Sanef teamed up with Sadag a year ago to deal with this, offering counselling and other support for journalists. Now they have formed a Safety and Wellness Committee, alongside the more traditional Media Freedom, Access to Information and Training sub-committees. This one will “pay special attention to the growing incidences of violence, including personal threats and cyberbullying”. (We will gloss over the technical abuse of the word incidences by the country’s leading editors, clearly under stress.)
They are handing out cards with contacts numbers for counsellors, putting up posters in newsrooms urging journalists to get help, training news editors to spot and deal with PTSD, and so on.

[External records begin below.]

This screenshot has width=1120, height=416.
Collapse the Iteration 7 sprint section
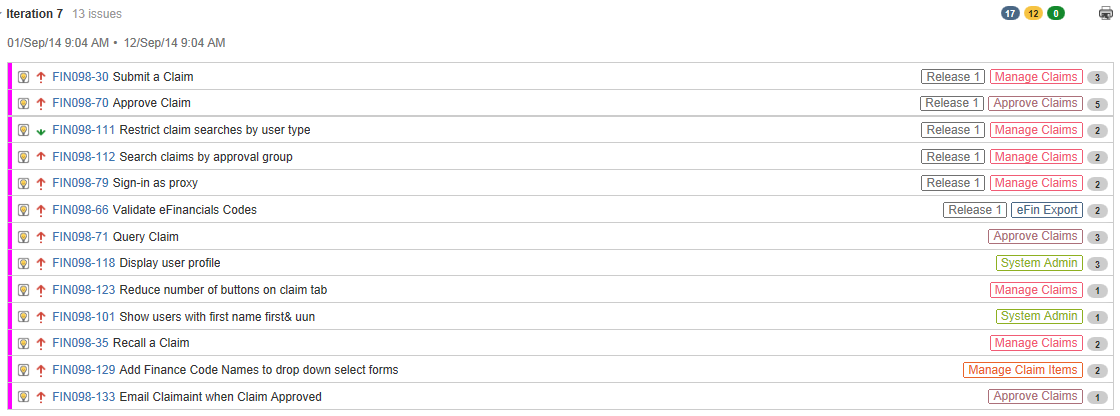[x=2, y=14]

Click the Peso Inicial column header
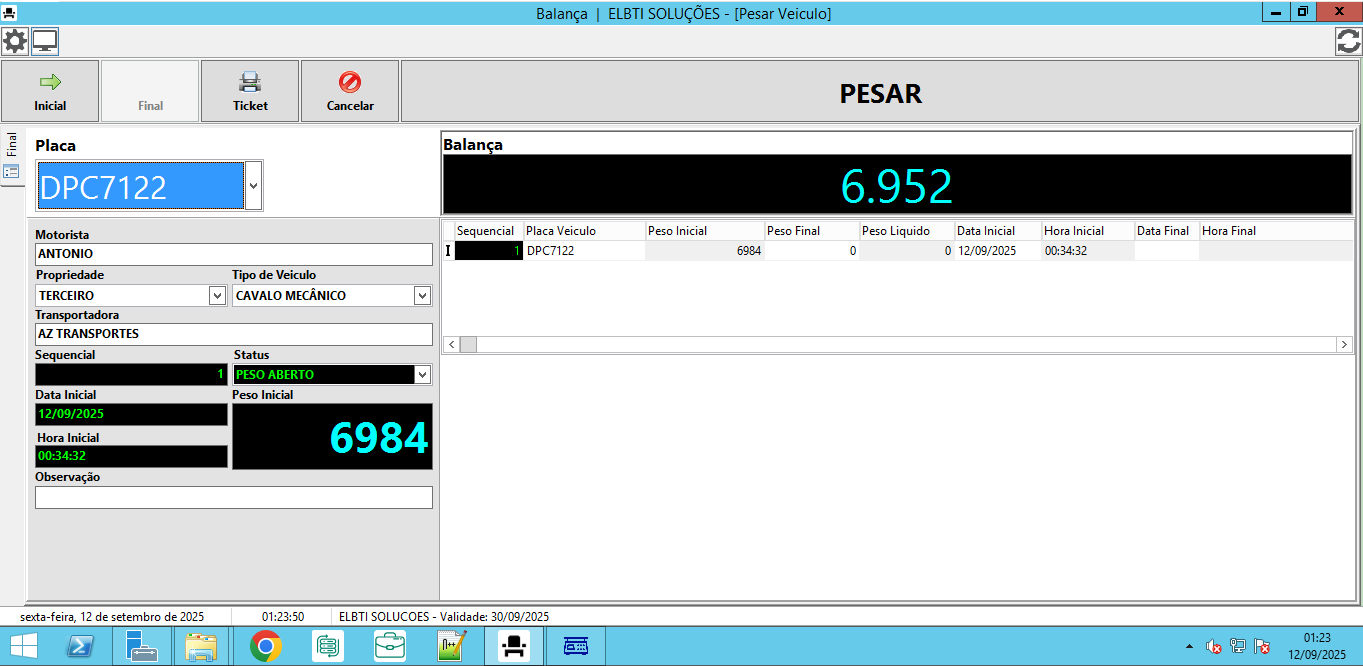(x=704, y=231)
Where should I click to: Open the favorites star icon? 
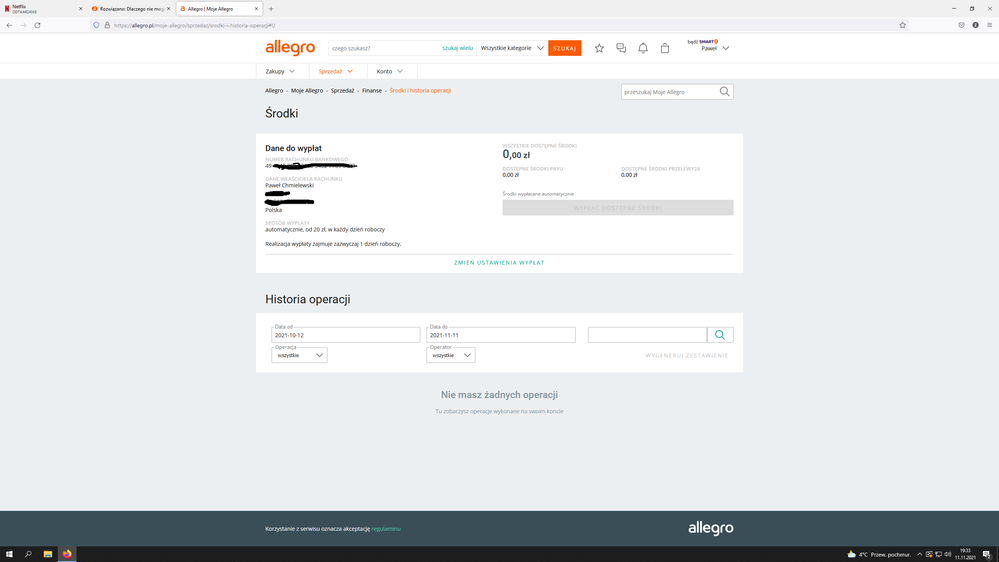click(x=599, y=48)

Every editor has a story to tell about handling traumatised reporters and photographers, many of them – having grown up in newsrooms that rewarded macho toughness – reluctant to admit the problem.
It says a lot about the state of our society, not just journalism, that this is what Sanef has to attend to. It may signal how much trauma runs through our society, carrying a hidden cost beyond the immediate victims.
The other matter that took up time at the conference – in contrast – was the frustration that the presidency was so aloof, giving little access, information, briefings and interviews to journalists. When journalists question presidents, they do it on behalf of those who do not have the same access. Disdain for journalists from the powerful is a disdain for citizens and their right to have questions answered.
The same evening, journalists got together for the Sikuvile Awards, a chance to recognise and reward some of the best recent journalism. It was a celebration of some notable work, such as Pieter Louis Myburgh’s Digital Vibes exposé of Covid corruption; Lucas Ledwaba’s photos; and Willemien Brümmer’s features.
And the Lifetime Achiever Award for Tony Heard, former Cape Times editor was a reminder of the value of brave, visionary journalism and how the Cape Times was not so long ago a place where this happened. Heard defied the law to interview ANC president-in-exile Oliver Tambo in 1988, a critical moment in the opening up of this country.
But again, it was the gaps that stood out. There were two categories in which there were no entries deemed worthy of an award: Popular Journalism and Indigenous Language Reporting
That also says a good deal about where our journalism – and our society – is.
*Harber is Caxton Professor of Journalism and director of the Campaign for Free Expression.